***** Records shown *****

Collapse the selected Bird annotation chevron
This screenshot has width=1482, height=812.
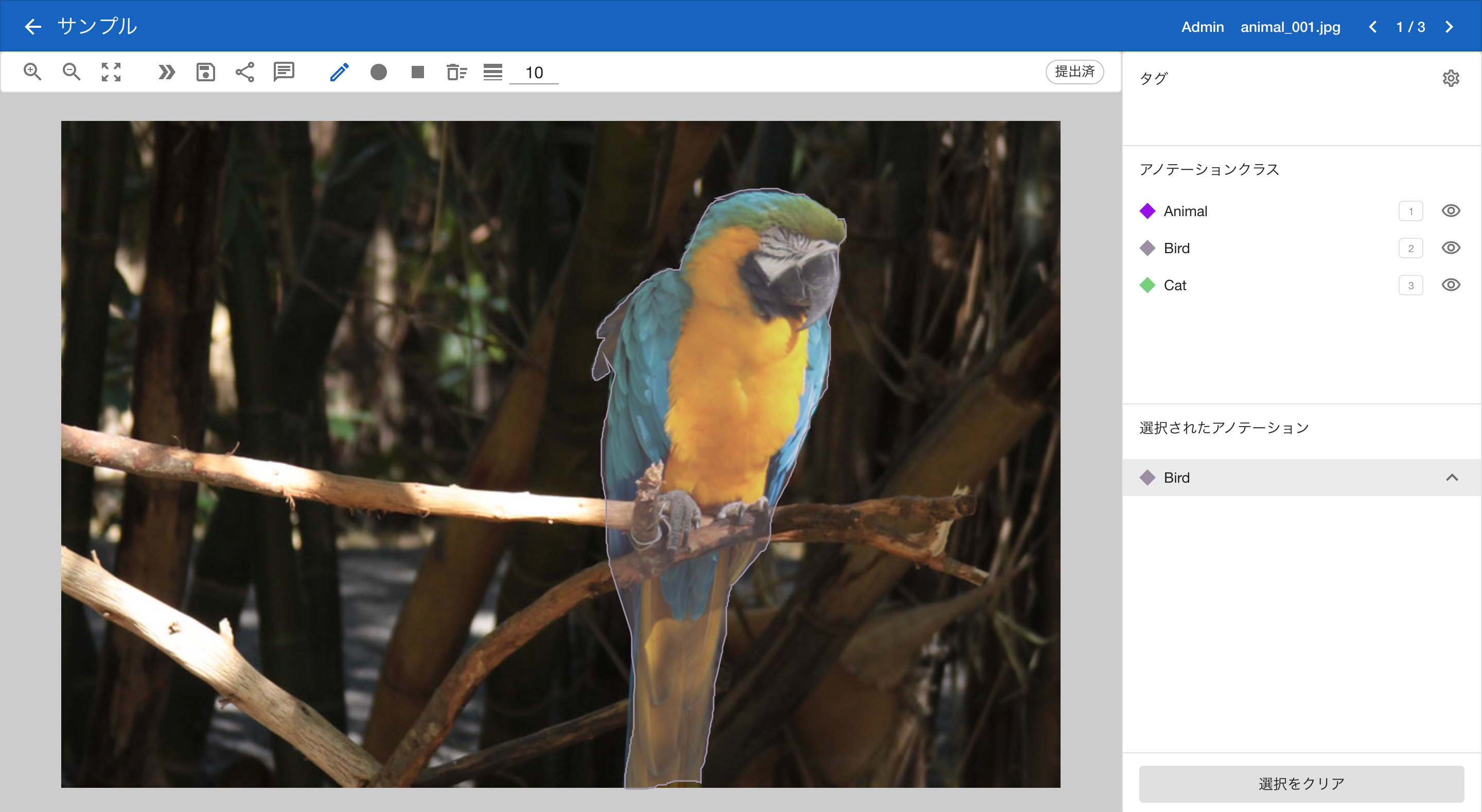pyautogui.click(x=1452, y=478)
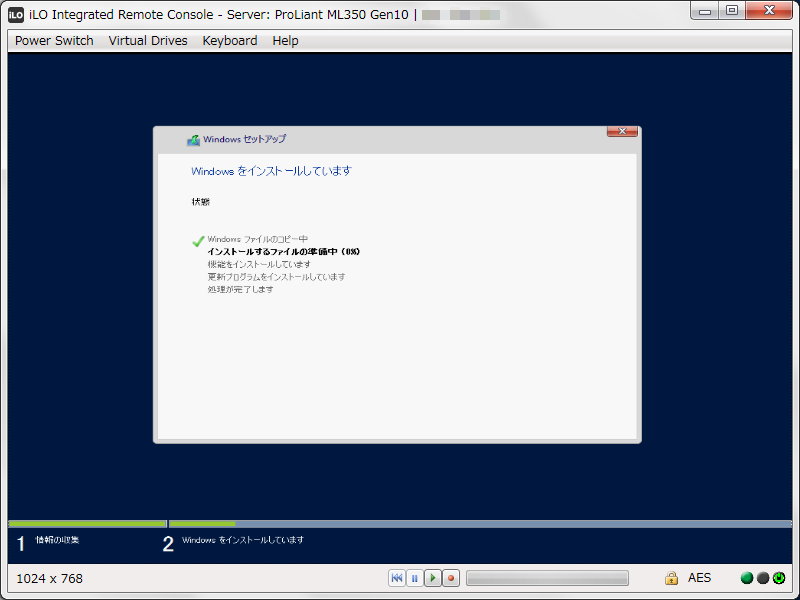Close the Windows セットアップ dialog
Viewport: 800px width, 600px height.
pyautogui.click(x=624, y=131)
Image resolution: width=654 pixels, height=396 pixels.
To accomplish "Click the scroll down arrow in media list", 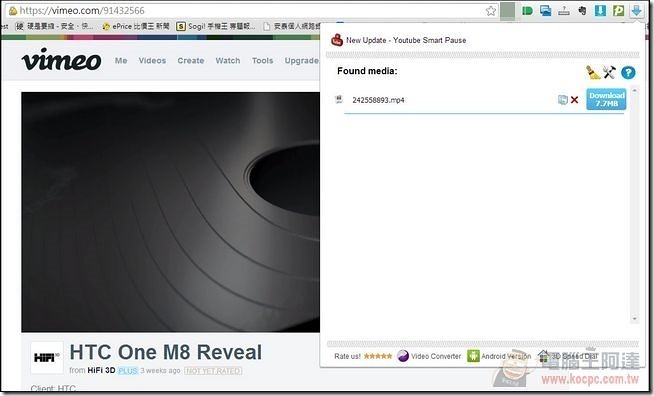I will pos(634,318).
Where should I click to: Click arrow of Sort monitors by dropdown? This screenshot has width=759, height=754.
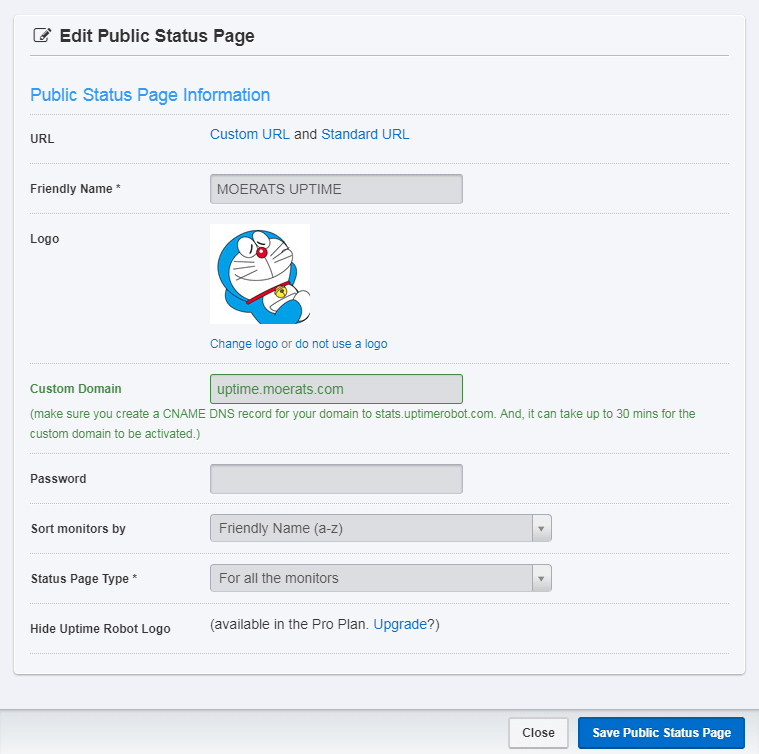[541, 528]
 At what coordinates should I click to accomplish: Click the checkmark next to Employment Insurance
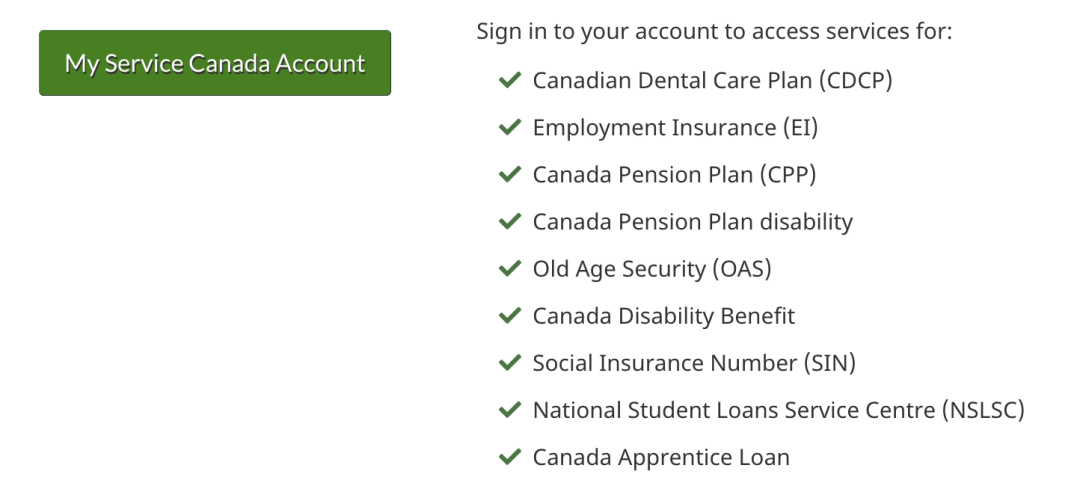click(x=510, y=127)
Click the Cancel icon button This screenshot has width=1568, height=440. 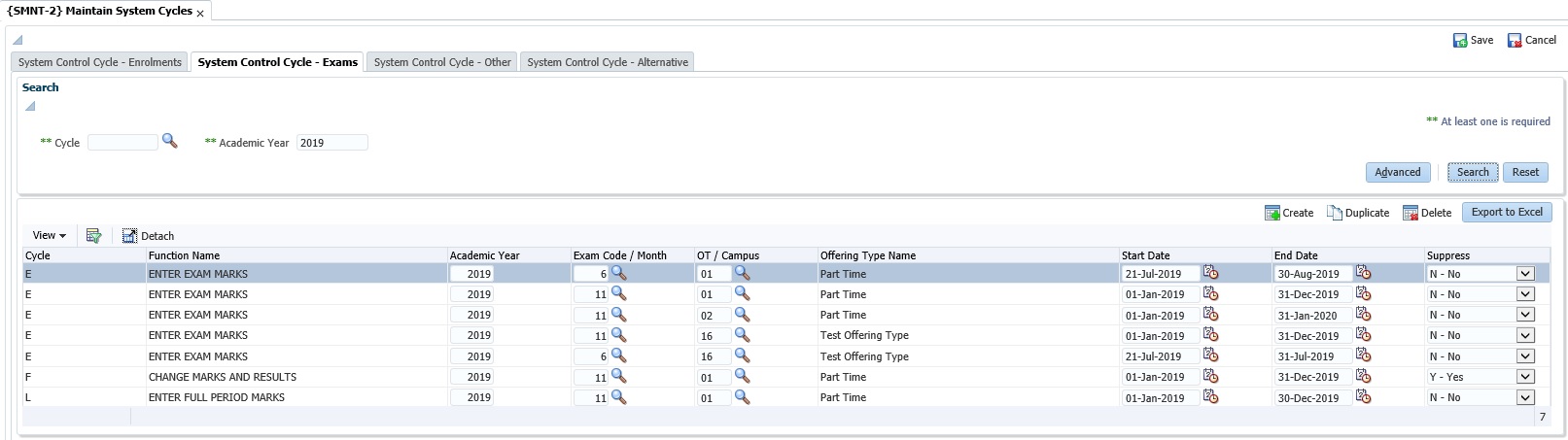coord(1515,41)
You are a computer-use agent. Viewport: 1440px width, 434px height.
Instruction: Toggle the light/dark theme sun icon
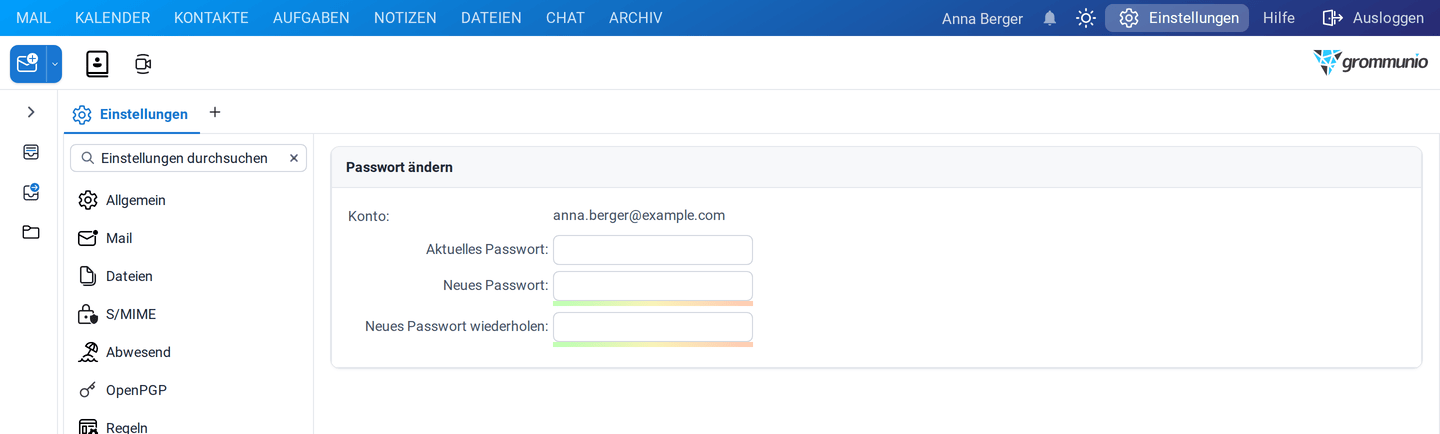pos(1086,18)
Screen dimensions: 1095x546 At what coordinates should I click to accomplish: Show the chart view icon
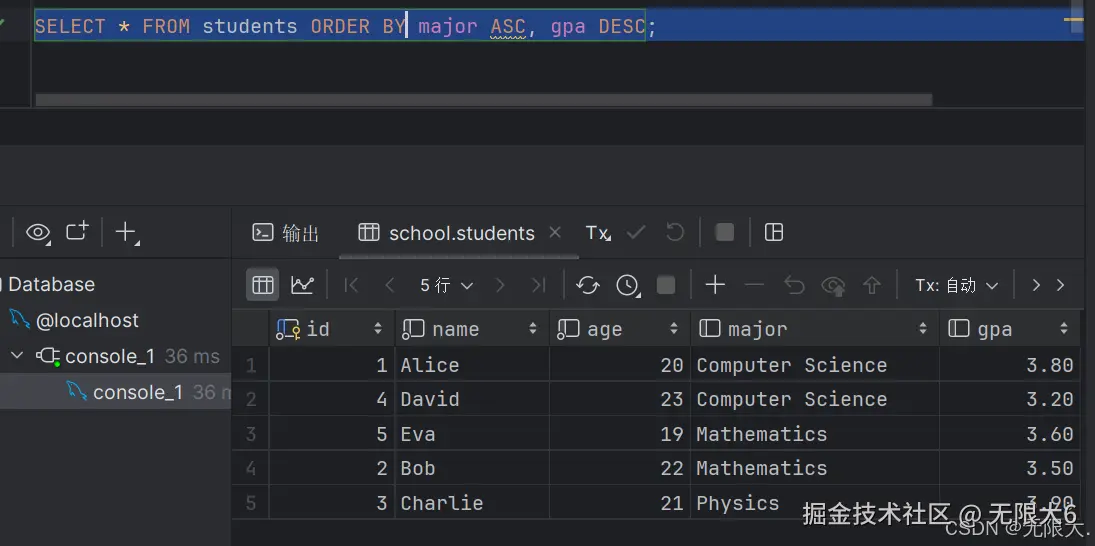pos(302,285)
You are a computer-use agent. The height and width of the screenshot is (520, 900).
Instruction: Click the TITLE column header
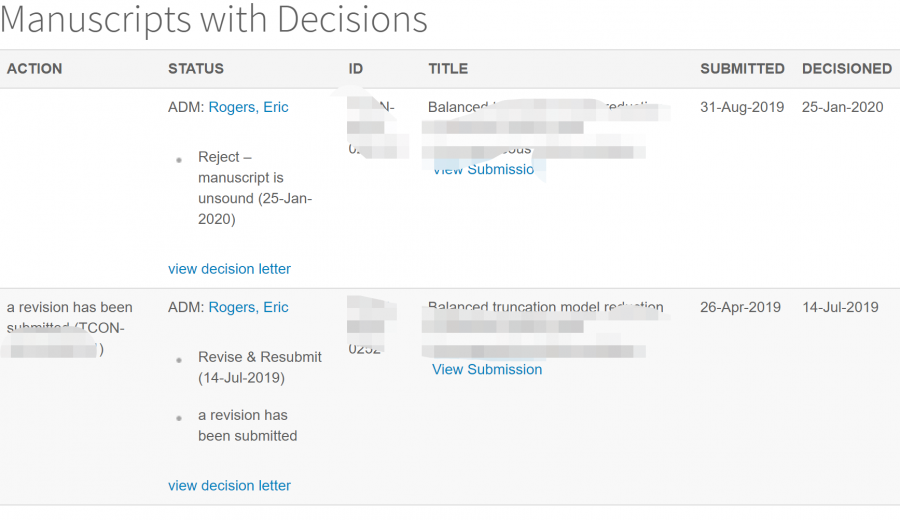(x=448, y=69)
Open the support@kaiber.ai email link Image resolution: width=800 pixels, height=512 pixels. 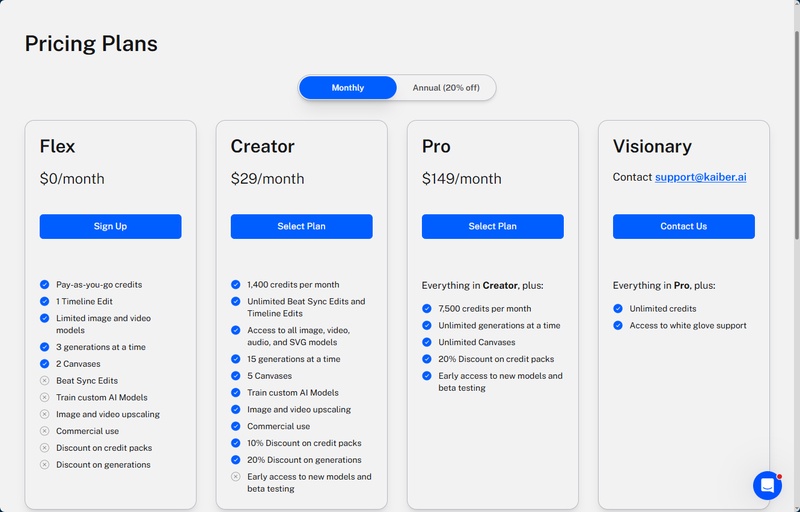700,177
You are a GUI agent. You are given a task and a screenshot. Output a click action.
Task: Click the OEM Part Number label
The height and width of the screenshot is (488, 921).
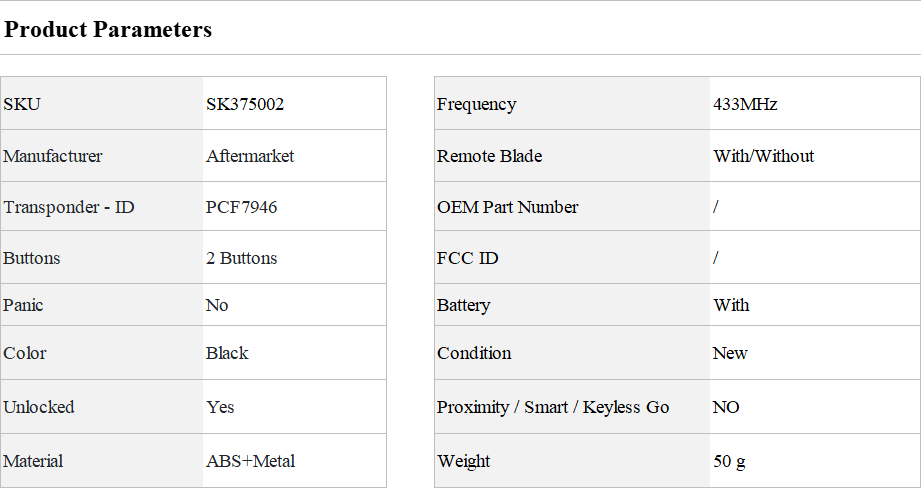pos(508,207)
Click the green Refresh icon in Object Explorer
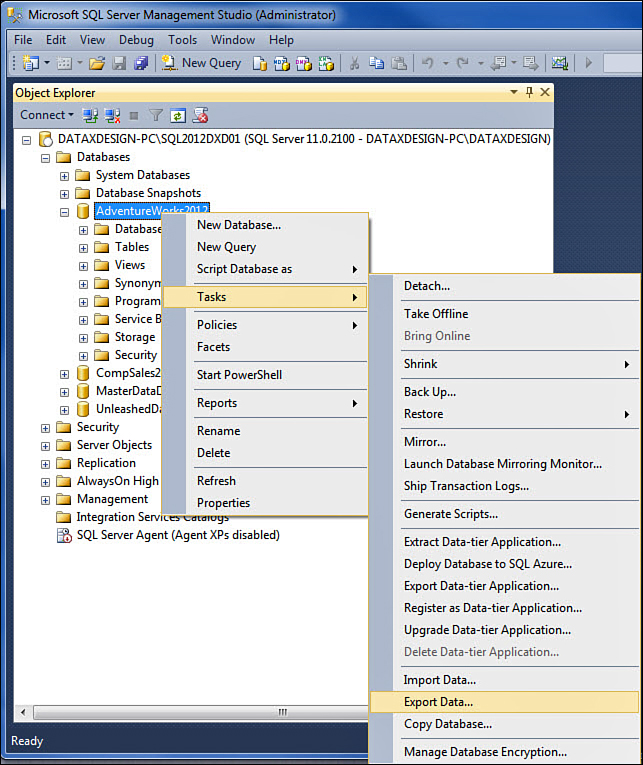The image size is (643, 765). (x=177, y=115)
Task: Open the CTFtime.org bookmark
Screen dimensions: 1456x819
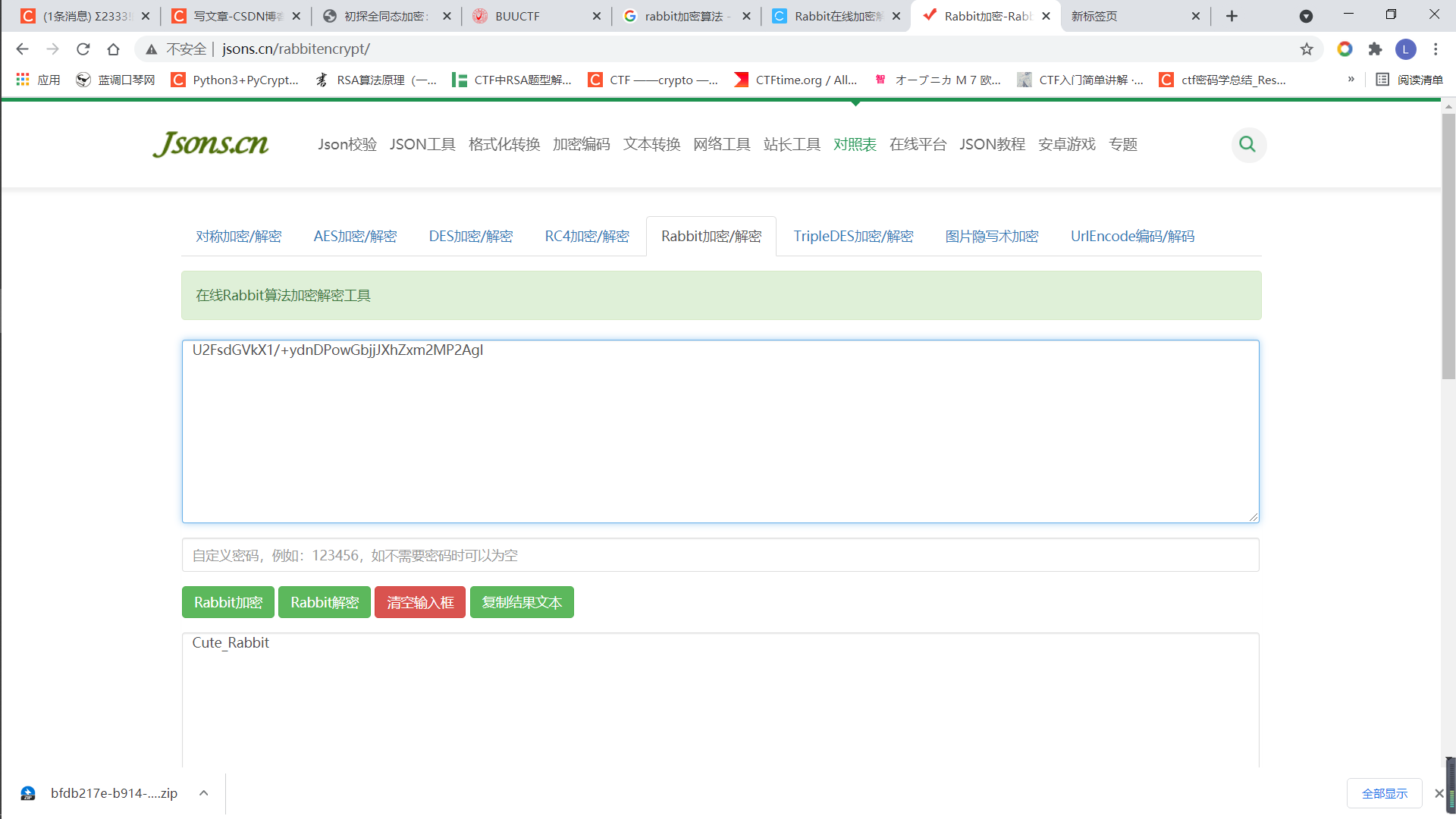Action: (x=795, y=79)
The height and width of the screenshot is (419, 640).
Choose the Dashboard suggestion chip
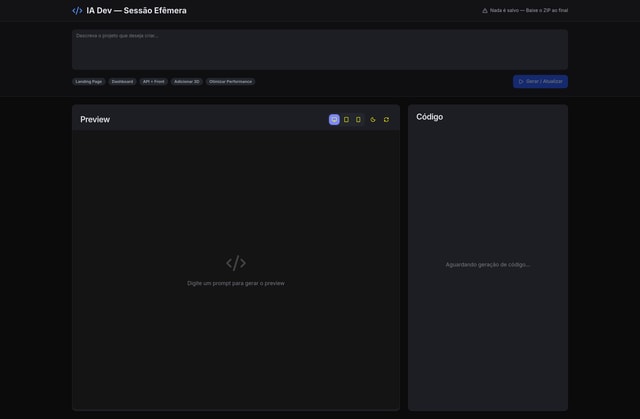point(122,82)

*****

**Task to carry out**:
Can you print the part of the records above that opens with the line containing "Task: Open the CTFtime.org bookmark" and runs through the end of the records, copying every line exactly but leaving out the pictures?

**Task solution**:
Task: Open the CTFtime.org bookmark
Screen dimensions: 1456x819
Action: (x=795, y=79)
The height and width of the screenshot is (419, 640).
Choose the Dashboard suggestion chip
point(122,82)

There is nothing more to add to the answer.